Thursday, July 17, 2008

int survey #6..

**CHOOSE ONE DBMS SOFTWARE AND DISCUSS IT'S STRUCTURE AND HOW ITS DATA ENTRY FORMS ARE CREATED.

ORACLE


The Oracle RDBMS stores data logically in the form of table spaces and physically in the form of data files. Table spaces can contain various types of memory segments; for example, Data Segments, Index Segments etc. Segments in turn comprise one or more extents. Extents comprise groups of contiguous data blocks. Data blocks form the basic units of data storage. At the physical level, data-files comprise one or more data blocks, where the block size can vary between data-files.
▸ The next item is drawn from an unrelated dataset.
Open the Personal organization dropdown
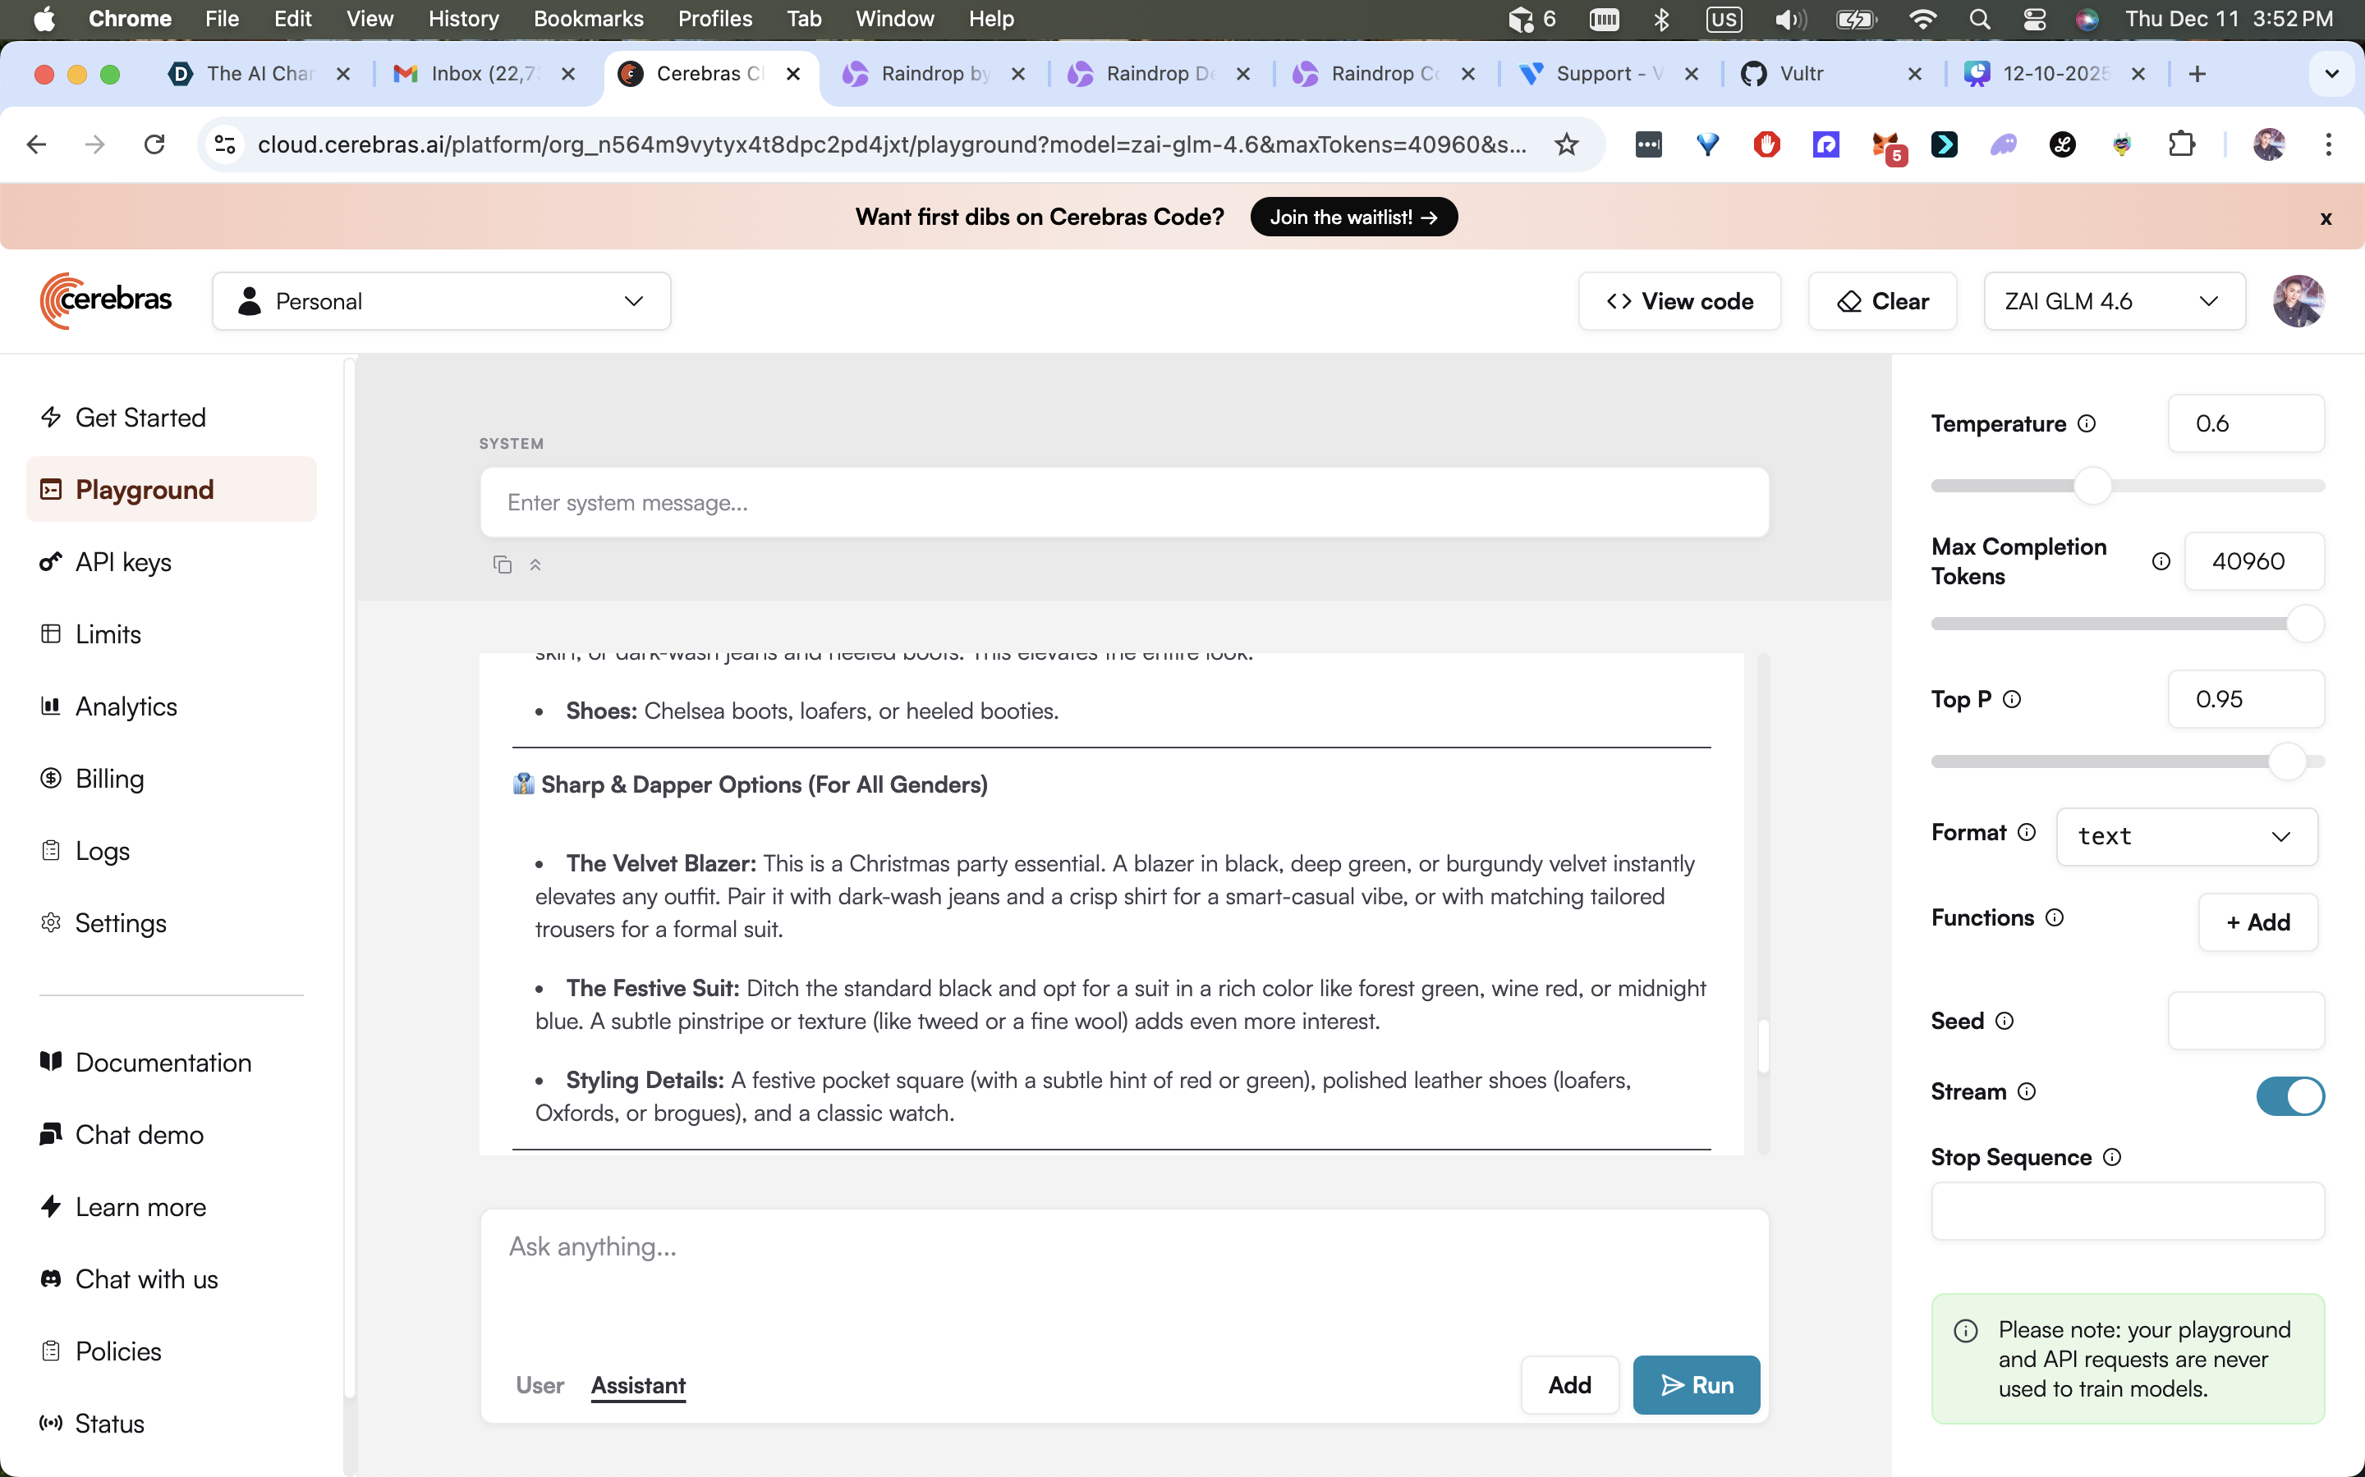Screen dimensions: 2365x1477 click(441, 301)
Oracle database management tracks its computer data storage with the help of information stored in the SYSTEM table space. The SYSTEM table space contains the data dictionary — and often (by default) indexes and clusters. (A data dictionary consists of a special collection of tables that contains information about all user-objects in the database). Since version 8i, the Oracle RDBMS also supports "locally managed" table spaces which can store space management information in bitmaps in their own headers rather than in the SYSTEM table space (as happens with the default "dictionary-managed" table spaces).

If the Oracle database administrator has instituted Oracle RAC (Real Application Clusters), then multiple instances, usually on different servers, attach to a central storage array. This scenario offers numerous advantages, most importantly performance, scalability and redundancy. However, support becomes more complex, and many sites do not use RAC. In version 10g, grid computing has introduced shared resources where an instance can use (for example) CPU resources from another node (computer) in the grid.

The Oracle DBMS can store and execute stored procedures and functions within itself. PL/SQL (Oracle Corporation's proprietary procedural extension to SQL), or the object-oriented language Java can invoke such code objects and/or provide the programming structures for writing them.